Assigned task.
This exercise calls for copying every line below that holds the word "agent".

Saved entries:

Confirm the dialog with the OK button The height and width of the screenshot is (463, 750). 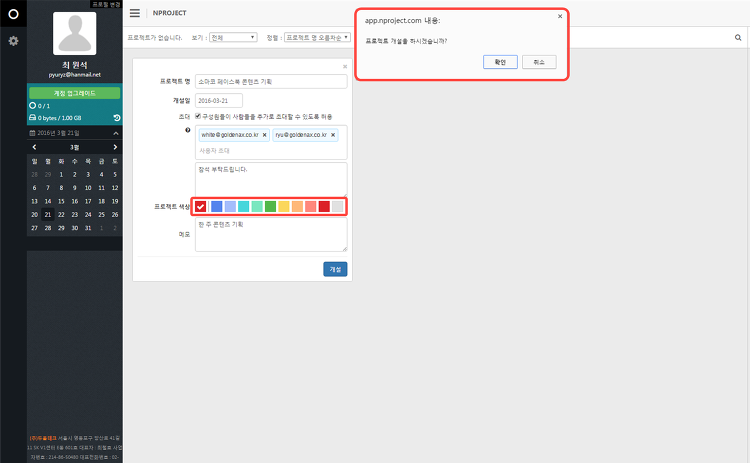500,62
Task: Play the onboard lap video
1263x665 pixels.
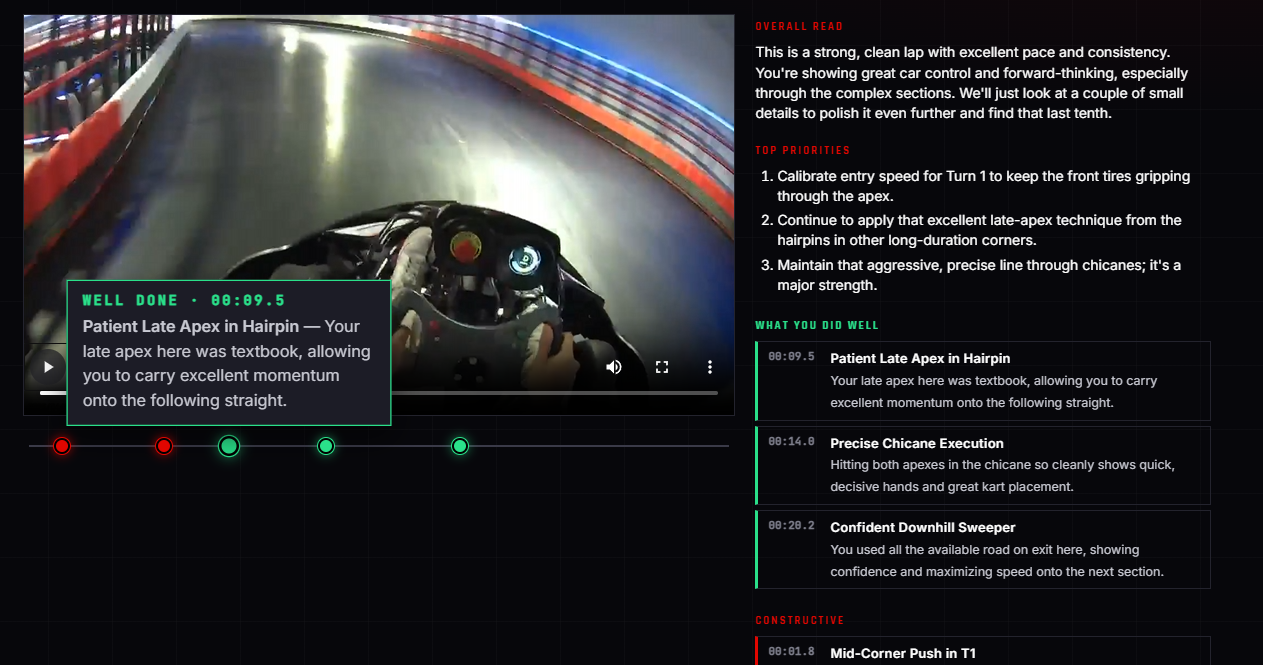Action: tap(47, 367)
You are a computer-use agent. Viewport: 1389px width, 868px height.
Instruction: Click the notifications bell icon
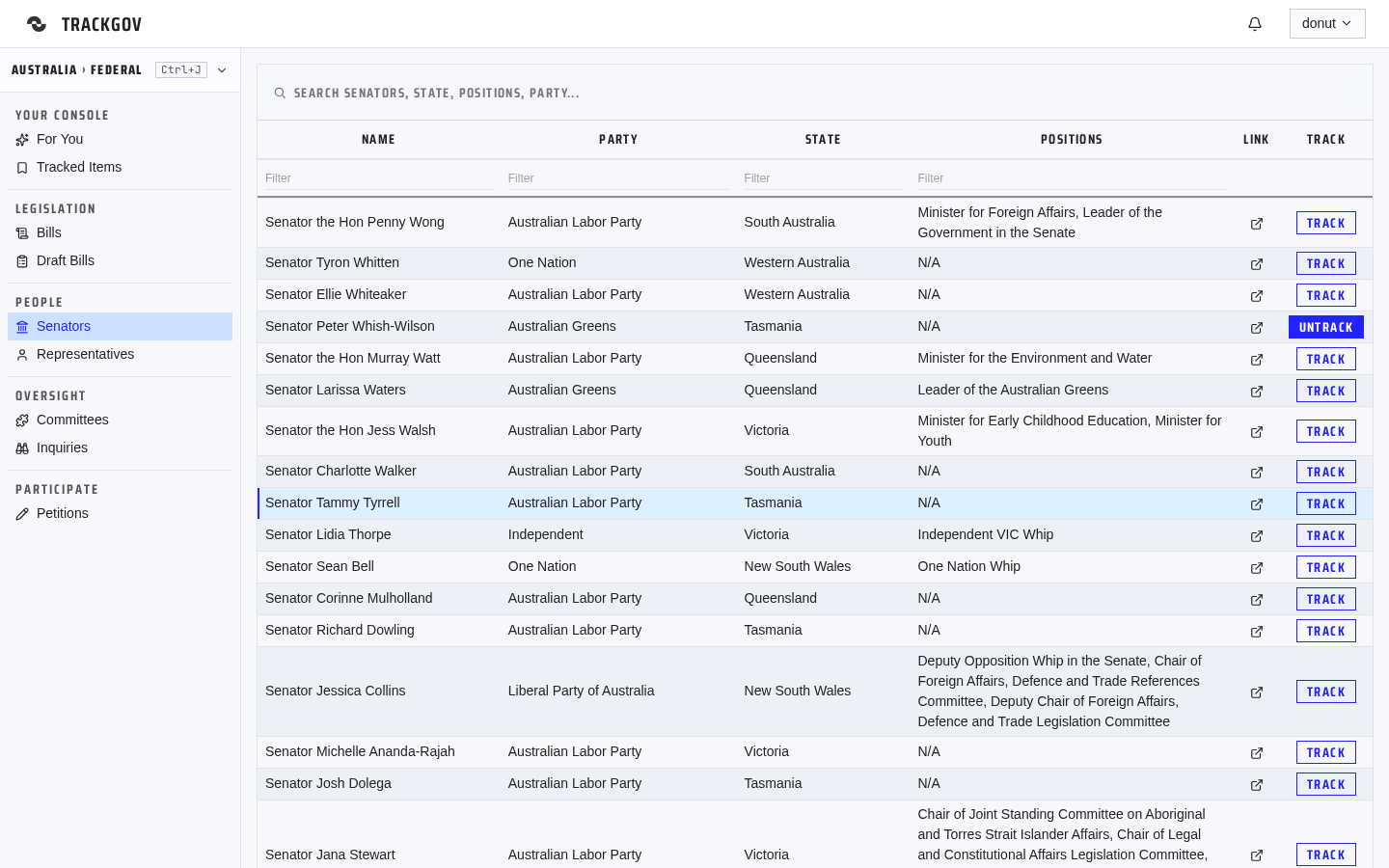click(x=1255, y=24)
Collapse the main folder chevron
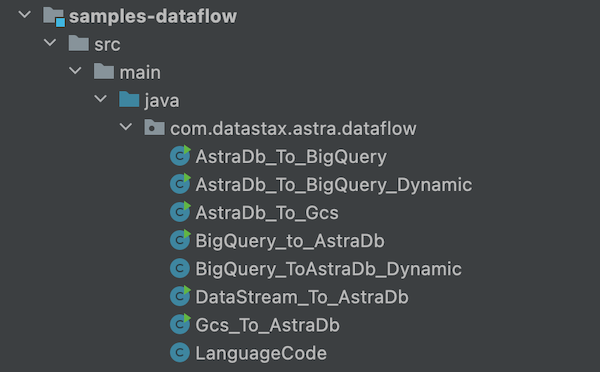600x372 pixels. point(75,70)
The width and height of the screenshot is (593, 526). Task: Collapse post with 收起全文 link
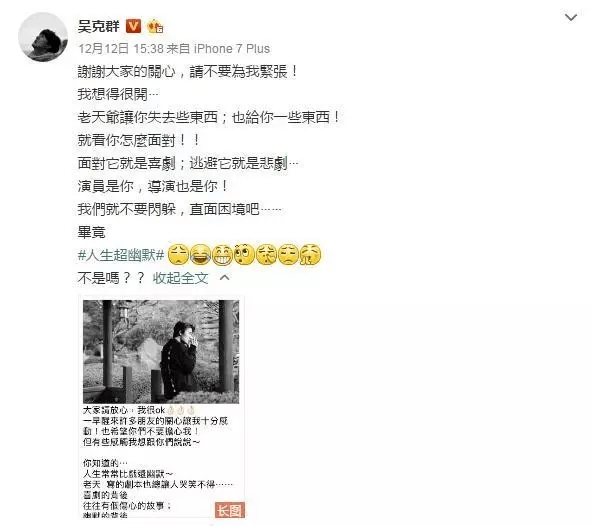(x=180, y=278)
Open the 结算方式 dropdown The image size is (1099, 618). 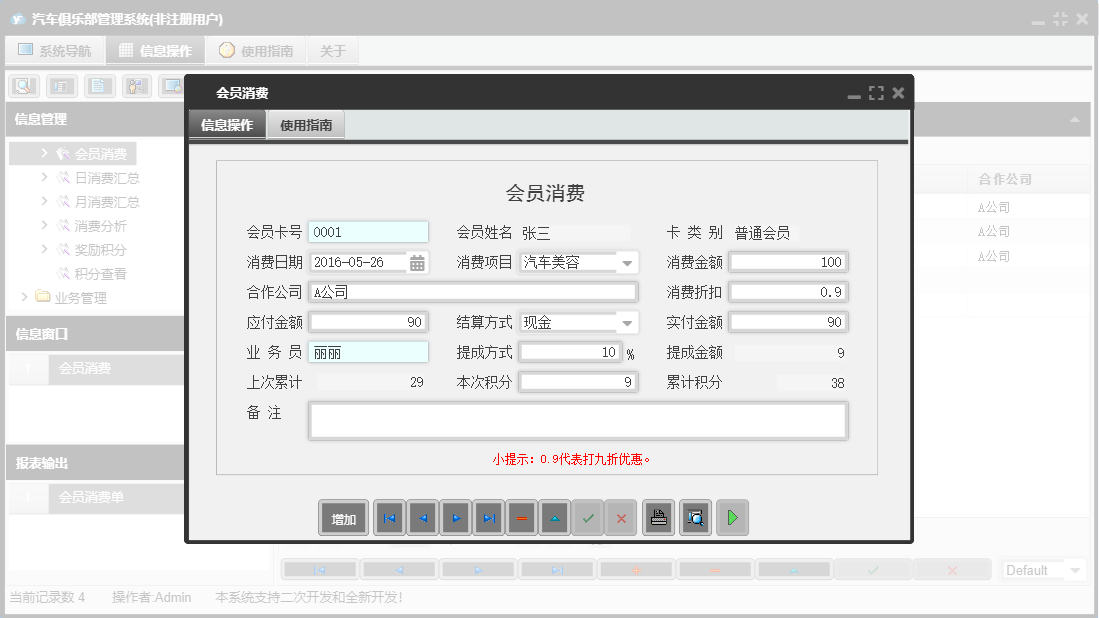click(x=628, y=322)
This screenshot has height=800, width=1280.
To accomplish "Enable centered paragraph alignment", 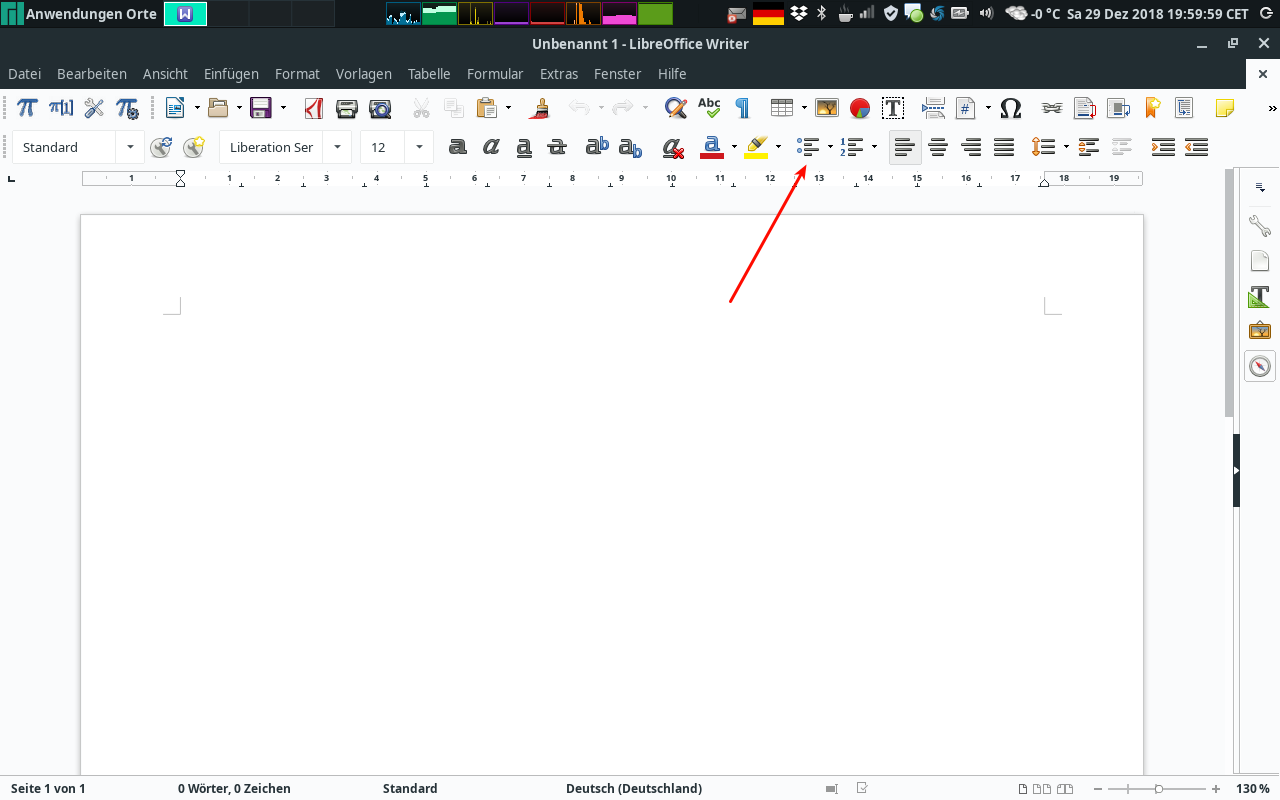I will click(x=938, y=147).
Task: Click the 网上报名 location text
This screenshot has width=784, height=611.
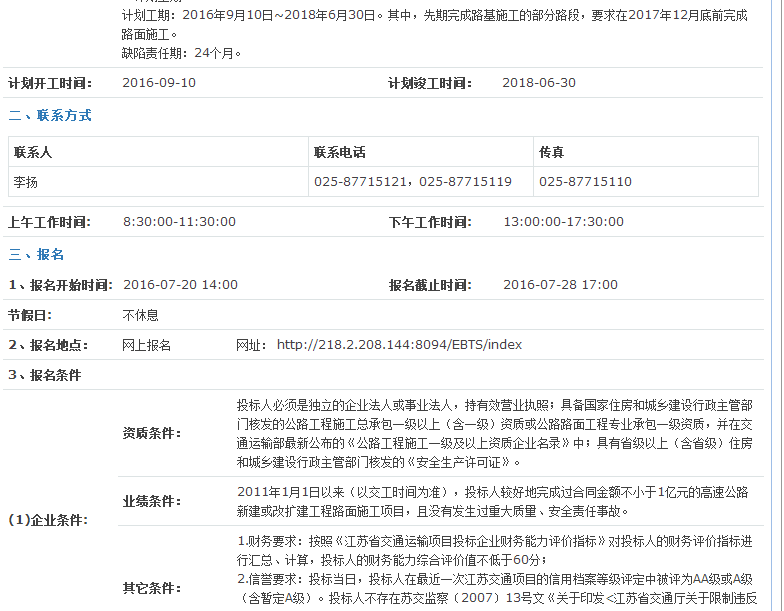Action: coord(146,345)
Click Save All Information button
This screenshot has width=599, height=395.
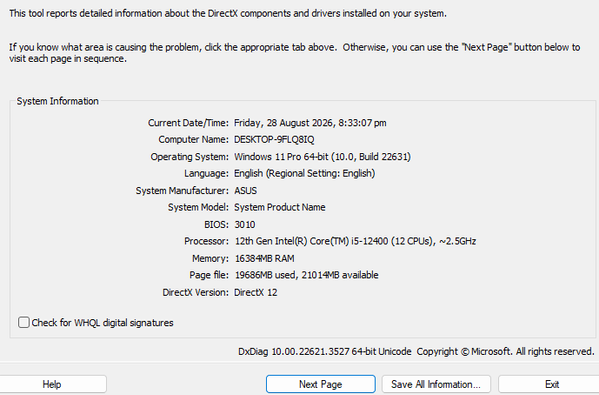436,384
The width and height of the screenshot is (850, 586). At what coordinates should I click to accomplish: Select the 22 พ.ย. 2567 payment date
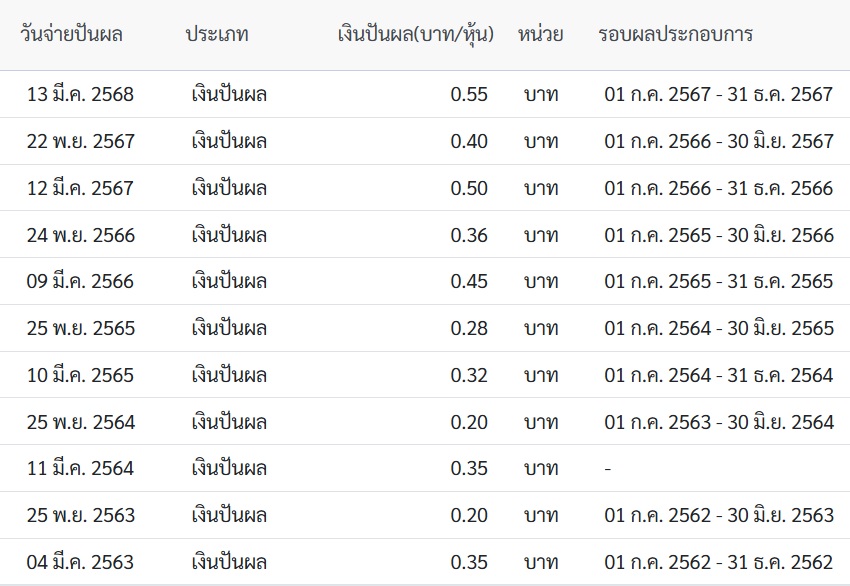point(81,141)
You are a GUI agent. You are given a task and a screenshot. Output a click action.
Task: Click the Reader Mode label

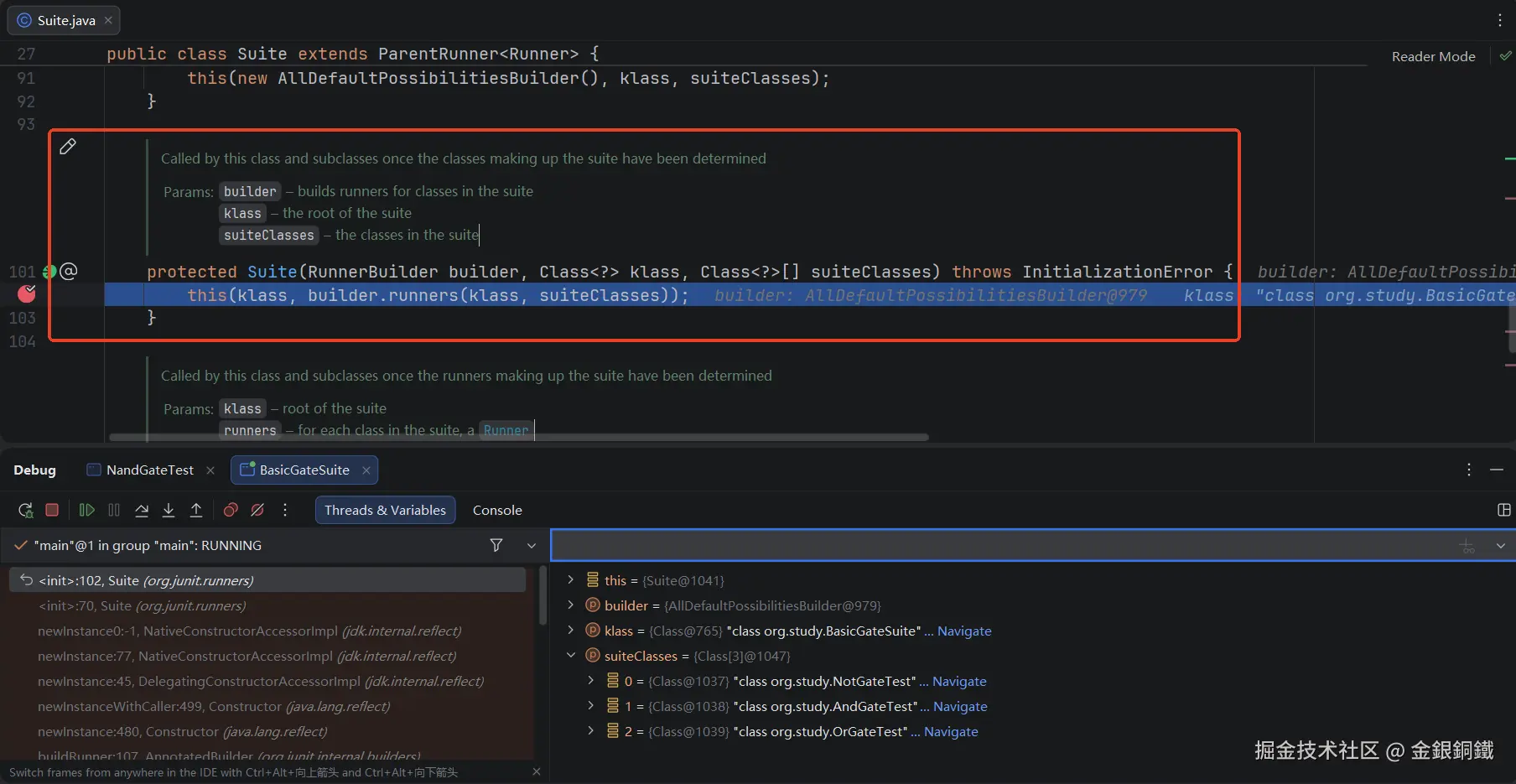point(1433,56)
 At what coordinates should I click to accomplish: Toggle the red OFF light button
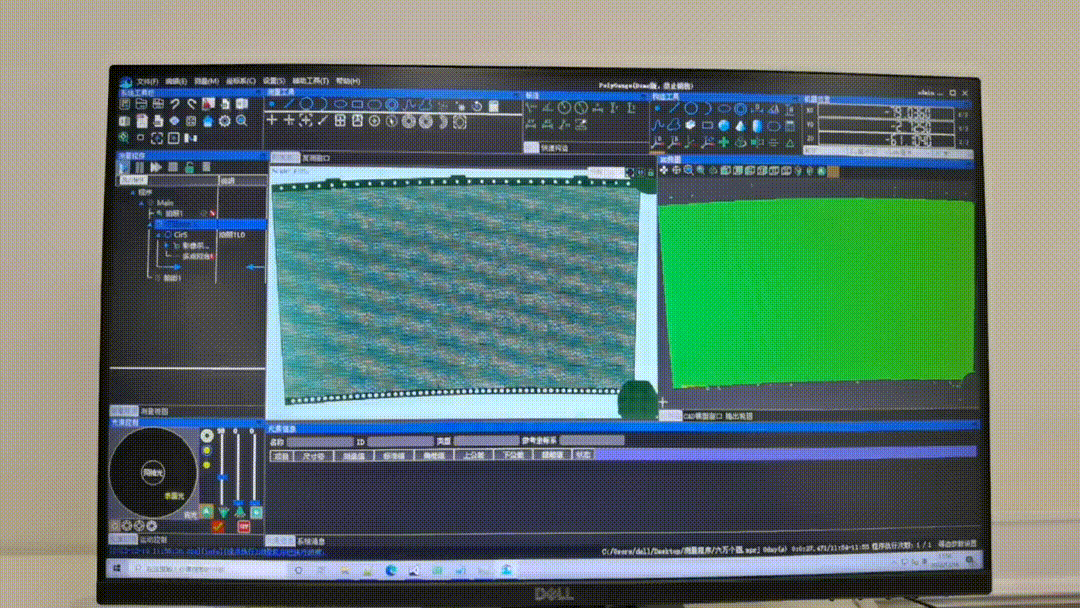point(243,526)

Response to this task.
You are a computer-use agent. Viewport: 1389px width, 868px height.
You are a GUI agent. You are given a task and a screenshot. Output a click action.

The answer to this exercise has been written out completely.